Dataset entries
──────────────────────────────
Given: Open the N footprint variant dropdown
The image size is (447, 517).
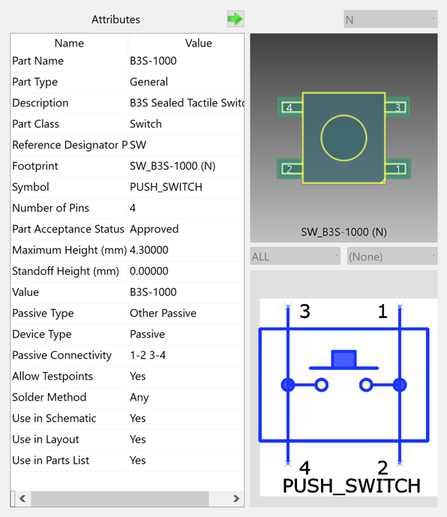Looking at the screenshot, I should pyautogui.click(x=390, y=19).
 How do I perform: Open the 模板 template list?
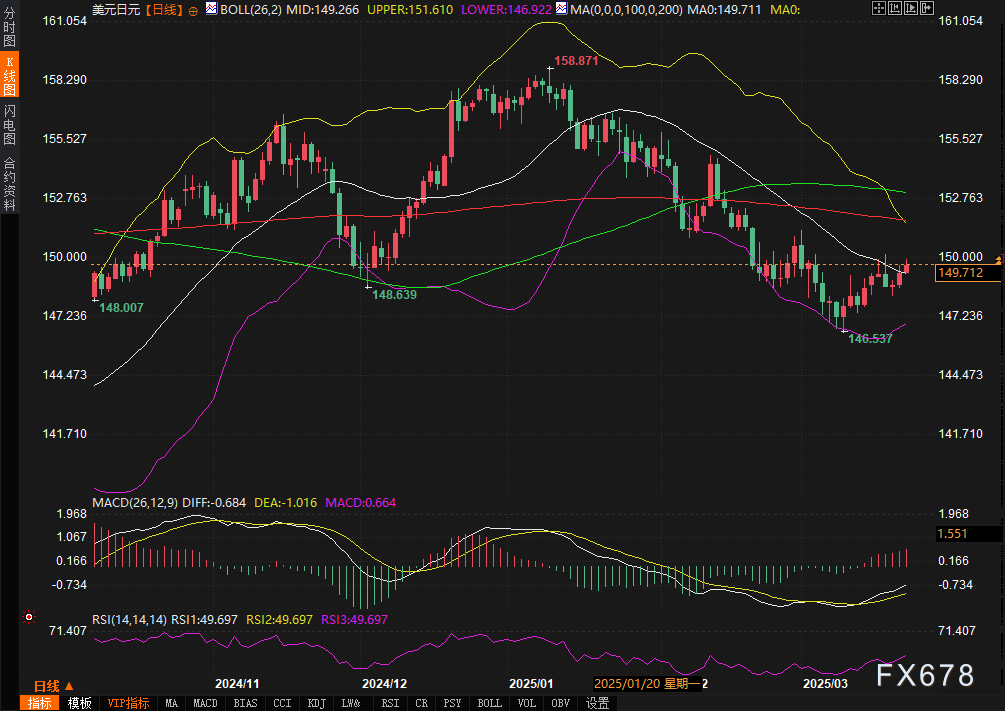[79, 703]
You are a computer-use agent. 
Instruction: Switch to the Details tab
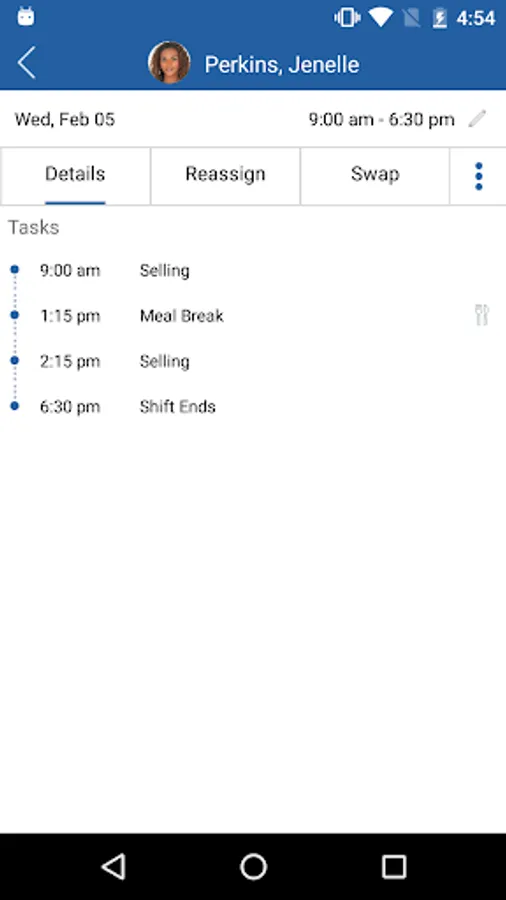click(75, 175)
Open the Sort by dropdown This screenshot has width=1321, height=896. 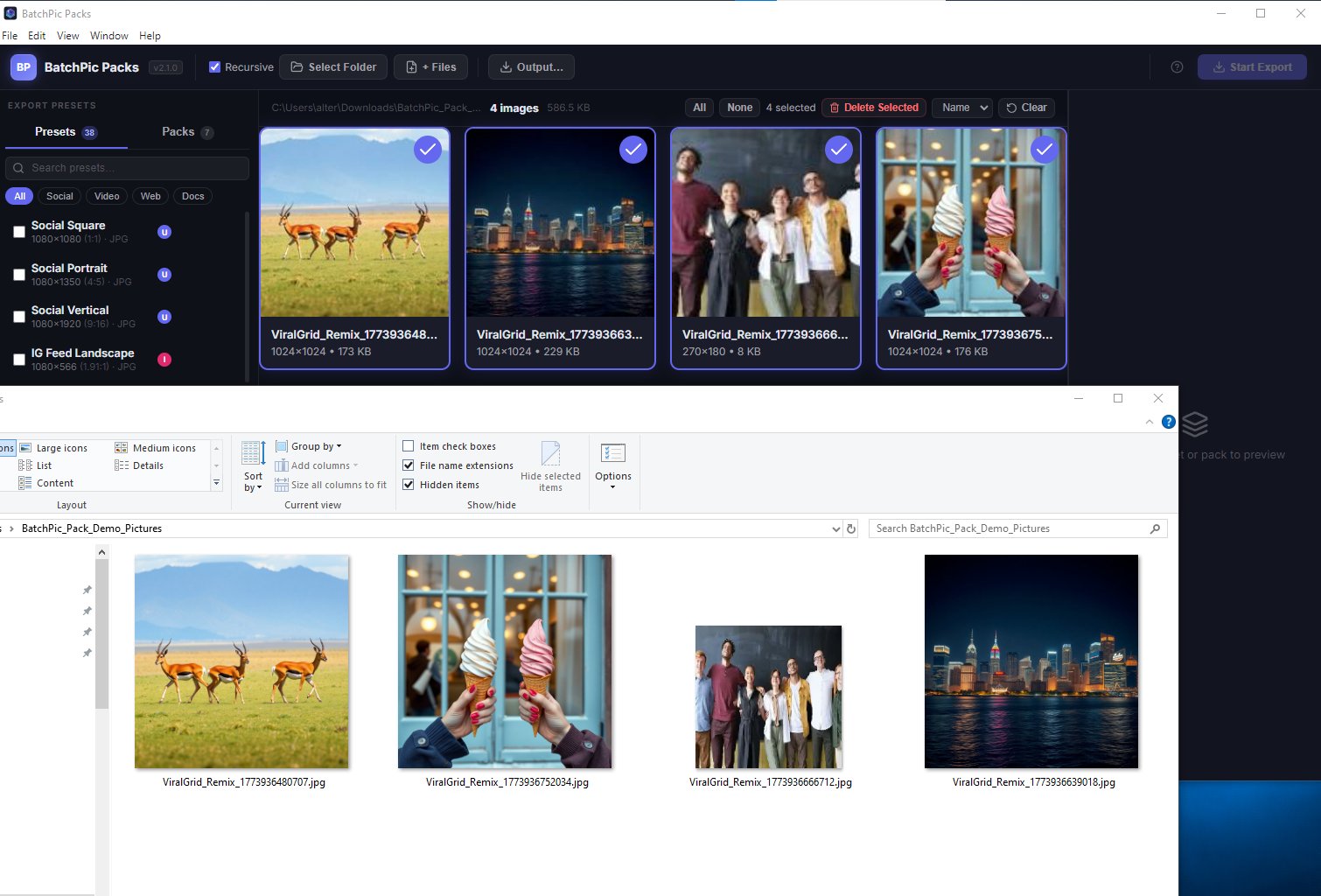(x=253, y=481)
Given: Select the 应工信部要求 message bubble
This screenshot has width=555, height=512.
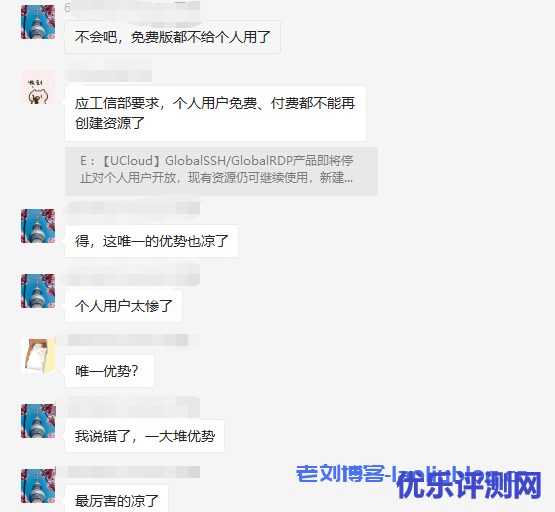Looking at the screenshot, I should [x=215, y=113].
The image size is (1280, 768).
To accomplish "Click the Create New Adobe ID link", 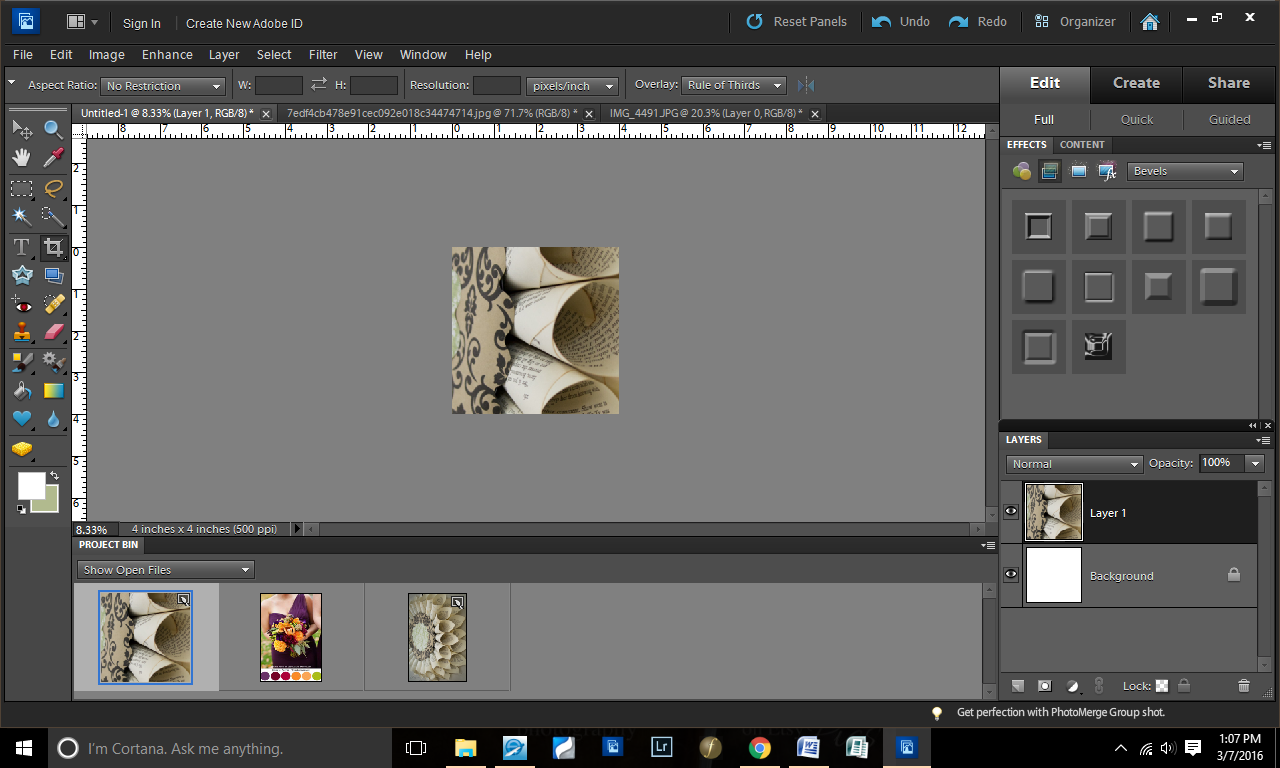I will pos(244,23).
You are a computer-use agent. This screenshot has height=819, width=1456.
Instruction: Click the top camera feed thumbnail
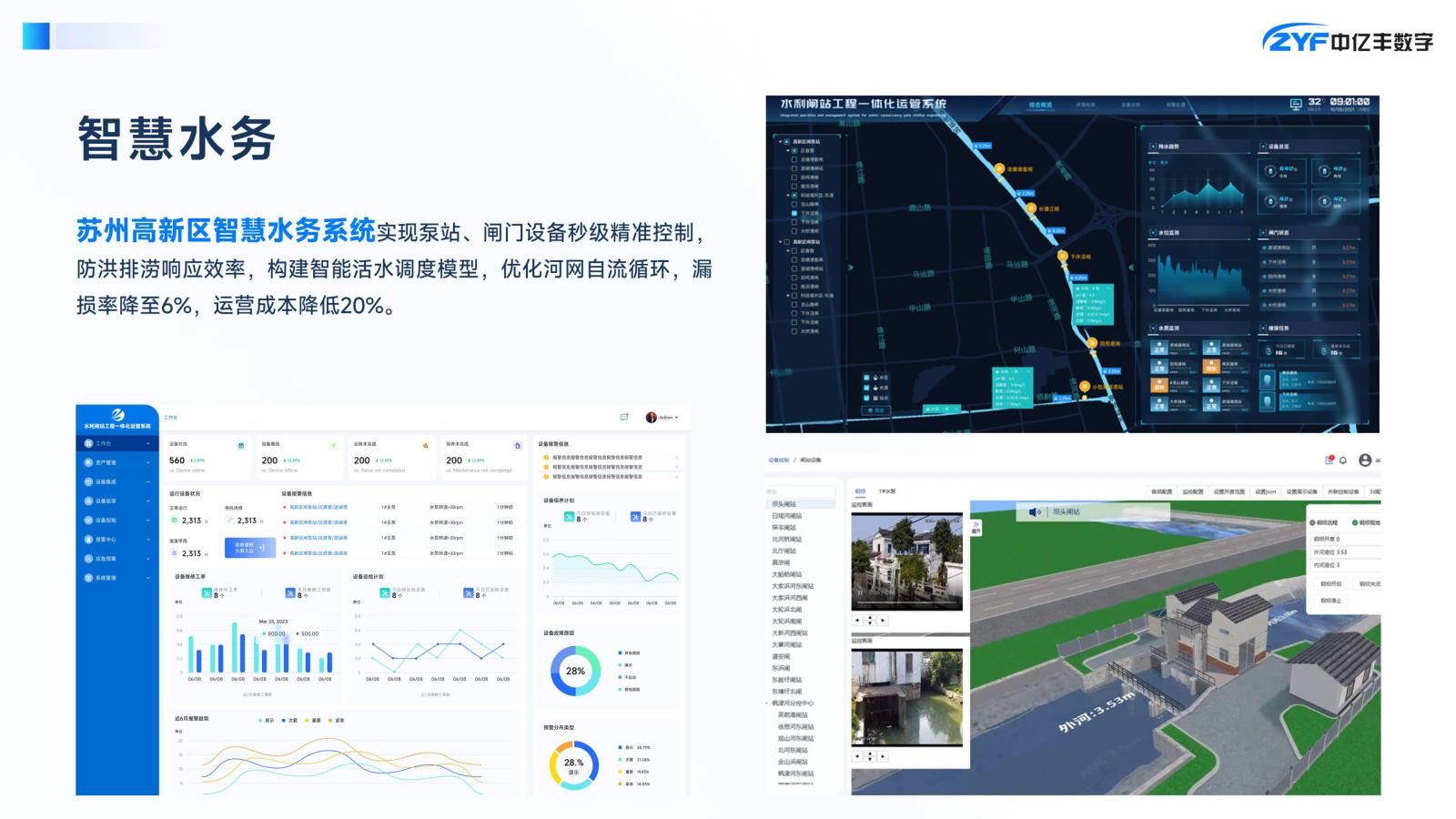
──────────────────────────────
Exercise instructions —
Which lines run from the one containing "You are a computer-use agent. This" to the end of the entries above? Write them out exactly, leaving out every picture.

Exercise answer —
You are a computer-use agent. This screenshot has height=819, width=1456.
Instruction: Click the top camera feed thumbnail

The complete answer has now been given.